As for Sorkin, is he as talented a director as he is a writer? Of course not, but he does show wisdom in his direction by sticking to what he knows, i.e. dialogue and story, and by not doing much to show off where visuals, editing, and other more subtle directorial duties and decisions are concerned. The art direction is well done, Sorkin has a definite eye for city skyline shots, and he does allow himself some stylistic panache in the film’s opening, but overall what we have is a very straightforward directorial style which doesn’t really set itself apart from any number of newly out of film school directors. He lets his writing be the element that does that.

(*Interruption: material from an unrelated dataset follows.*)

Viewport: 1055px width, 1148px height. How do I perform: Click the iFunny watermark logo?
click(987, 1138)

The thematic elements of Molly’s Game are incredibly timely. The main takeaway from the film is its depiction of a woman who understands the power games men play and manages to sidestep all of that by playing her own game and never allowing herself to become a part of theirs, not purposely, at least. Without spoiling anything, it’s the moment Molly gets drawn into the games the men play and not just hosting them in her own that her world begins to implode. (Since the entire film is interspersed with her meetings with her criminal defense lawyer, it’s not a spoiler to mention that implosion.) While sexual harassment is barely even touched on in the film, it’s because they show how well Molly understood sexual politics and power and absolutely would not let those elements tarnish her game and that anyone not willing to leave that shit at the door would not be welcome back. It’s a wonderfully practical feminist message that doesn’t depend on idealism and inspiration to get across but shows a real-world example of just how a woman can establish her own power under her own rules without men trying to undermine her nor really even notice they aren’t in control of the game.

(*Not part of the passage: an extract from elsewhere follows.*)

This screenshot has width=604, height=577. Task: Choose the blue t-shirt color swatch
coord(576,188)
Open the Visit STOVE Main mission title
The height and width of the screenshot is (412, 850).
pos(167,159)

Final verdict: In a year of feminist films, Molly’s Game manages to make its mark by giving the most practical and realistic portrayal of feminism of any of them and has Aaron Sorkin’s dialogue and storytelling to make that portrayal fast-paced and gripping. All the performances are wonderful, even Jessica Chastain who is surprising in just how proficient she is at the delivering the quickly paced witticisms of an Aaron Sorkin screenplay, and Aaron Sorkin’s directorial debut shows why he’s a true professional by not trying to bite off more than he might be able to chew. Molly’s Game is a phenomenal story with some of the best writing of the year, and is one I absolutely recommend. It’s not necessary to see it in theaters, but if you do decide to pay full price for it you will not be disappointed in the slightest. Molly’s Game is worth it.